Les restaurateurs ne sont pas les seuls à parler de « faux commentaires ». Les autorités, dont la Cour suprême chinoise, ont également pointé du doigt ces « fausses promotions » et appelé à des corrections. Les applis concernées ont d’ailleurs, elles aussi, recommandé aux utilisateurs de se faire leur propre jugement. Sans grand changement pour l’instant, comme en témoigne l’histoire de ce restaurateur coréen qui a dû fermer son établissement à Shanghai, non pas à cause du Covid, mais à cause des applis, raconte l’une de ses proches :« Mon ami avait un restaurant coréen au centre de Shanghai. Ça marchait très bien, ça a duré sept ans. Son restaurant était situé vraiment downtown et c’était souvent plein. Et puis un jour, il a demandé à diminuer les frais exigés par les deux applis. En fait, les promotions demandées par les applis ont un coût. Et puis il y a les frais de commission (3,5 yuans) et les frais de services (4 yuans) Il n’avait pas besoin de faire de livraisons. Il ne voulait plus de leurs services. Mais eux se sont associés pour lui mettre tous les jours des mauvais commentaires. Sa note a chuté et il a fini par jeter l’éponge.

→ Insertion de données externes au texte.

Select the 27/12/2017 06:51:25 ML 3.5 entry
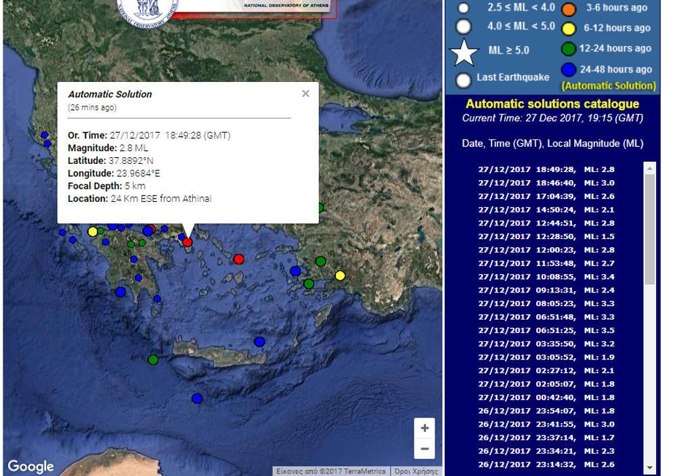The width and height of the screenshot is (677, 476). [x=546, y=330]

C’est ce qu’on appelle du terrorisme des points, du terrorisme des commentaires. »
Un terrorisme des notes et des commentaires que certains professionnels du secteur proposent d’atténuer en réglementant les notations. Pour commencer, ils demandent à ce qu’il ne soit plus possible de laisser des commentaires sans prouver que vous avez bien consommé dans les établissements. Un appel pour l’instant resté lettre morte.